The Dewey Decimal system can’t
compartmentalize love and sex the way men can.
compartmentalize love and sex the way men can.
Like a lot of gay men, I seem to be stuck screwing guys I don’t want to date and dating guys I don’t want to screw.
Take this guy I met playing volleyball. We went up to block a shot and we both fell down. We had a “Love Boat” moment when I grabbed his hand to help him up. There were wedding platters in his eyes. There were penises in mine.
So we went on a date. Or rather, he went on a date. I went on a hunt. After dinner, we relaxed on my couch. My hands, looking for warmer weather, migrated south.
*“I don’t do that on the first date,”* he said, putting my hands back where they belonged.
“How about on your last?” I asked, putting my hands back where they didn’t belong.
I was kidding. Sort of. The guy was my type the way Arial is The New Yorker magazine’s type: Easy on the eyes, making you impatient to get to the end.
But as much as I liked him sexually, I didn’t feel any other connection. And thus, I was hurled into the basic gay dating dilemma: Do you have sex with someone you’re physically but not emotionally attracted to?
The answer, of course, is yes. Oh, God, yes. But the problem with bedding someone who wants a wedding is the pain created by mismatched intentions.
I remember him saying, “Let’s do something, dinner, a movie.”
“I can’t really do anything until eleven o’clock,” I’d tell him.
“Well, you can’t do anything at eleven o’clock at night on a weekday except have sex and go to sleep,” he’d say.
*“Exactly,”* I’d say to myself.
And so, whenever he asked me out he’d hear a knock on his door around eleven. Once your inner pig comes out, it’s hard to coax him back in.
He eventually broke it off, as he should have. I wasn’t the bad guy but I wasn’t doing him any good either. When you fall in love with someone who just wants to fall in bed it’s time to call it quits. I know; I’ve been on the receiving end of it, too.
Then there’s the other side: the guys you want to date but not screw. They’re the worst. Because they make you realize what a nutcase you are.
Like this guy, “Ted.” I loved everything about him except his body. I tried to do the chick thing–you know, screw a guy even though you’re not physically attracted to them because they’re kind and smart and loving and that’s what you want in a man so what’s a few minutes of Ugh-ness.
Well, it didn’t take. I tried but I just couldn’t do it. I even invoked the “Three Date Rule” to buy some time to let my emotional attraction morph into sexual desire.
I don’t know how women do it, but if I’m not attracted to a guy physically I can’t have sex with them no matter how emotionally attracted I am to them. I guess that’s the main difference between men and women. For men, intimacy is a consequence of sex; for women it’s a pre-requisite.
Maybe that’s why so many of us gay men are single for so long. If we could direct our sexual desire from physical asses to emotional assets we’d lead more fulfilled lives.
But how do we do it?
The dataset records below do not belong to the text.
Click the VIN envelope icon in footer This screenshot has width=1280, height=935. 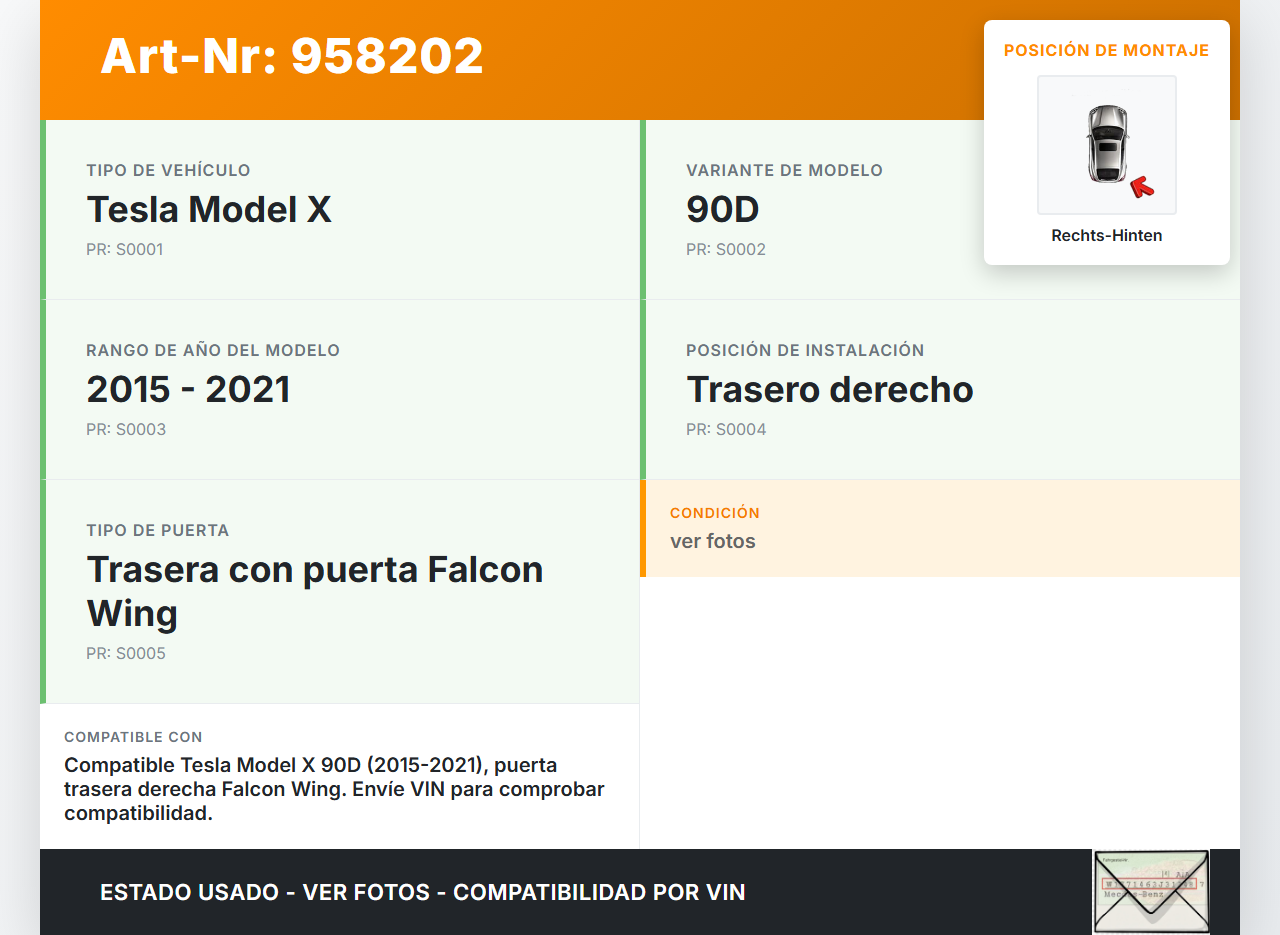pyautogui.click(x=1150, y=891)
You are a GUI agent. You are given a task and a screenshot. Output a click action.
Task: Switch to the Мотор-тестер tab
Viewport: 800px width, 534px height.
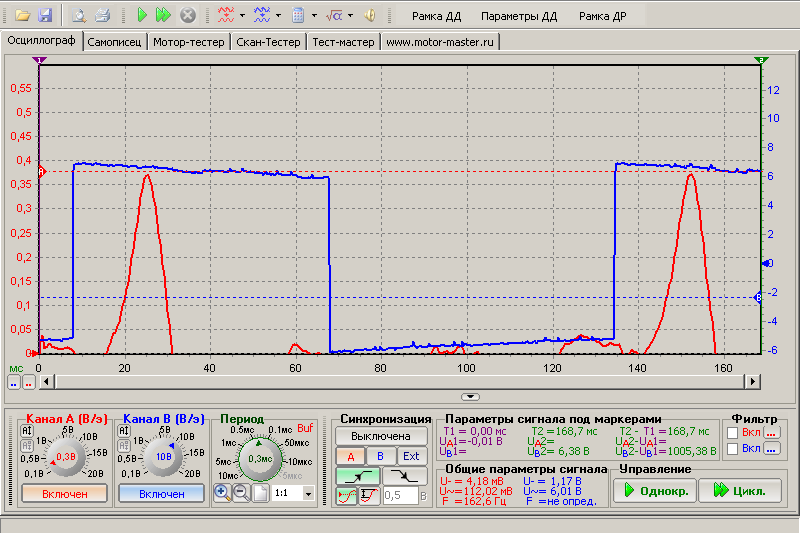[189, 42]
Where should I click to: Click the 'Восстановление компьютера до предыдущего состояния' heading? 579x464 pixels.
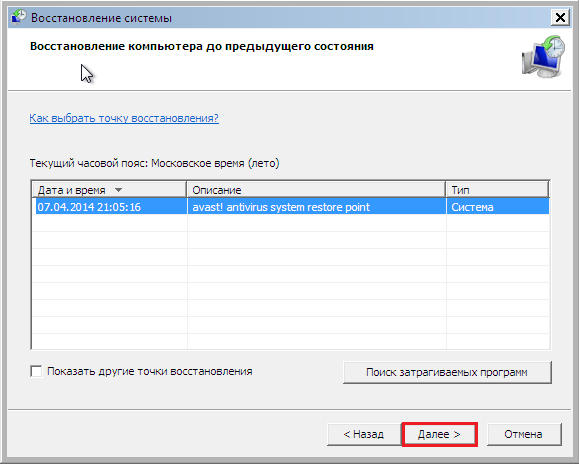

Too bad we can’t call up biological electricians and have them re-wire us. The truth is that it’s beyond easy to find someone you want to date AND screw. The problem is that those guys generally don’t want to date and screw you. It’s the Law of Gay Attraction.
When you’re gay, being single is never because you haven’t found the right guy. It’s that your “Mr. Right” thinks you’re “Mr. Fright.” Poetic justice, really. For every man you reject there’s a man that rejected you. On and on, the cycle goes unbroken.
Dating would be so much simpler if our sexual desire obeyed our emotional attachments. Until they do, hope, like a certain body part, will spring eternal.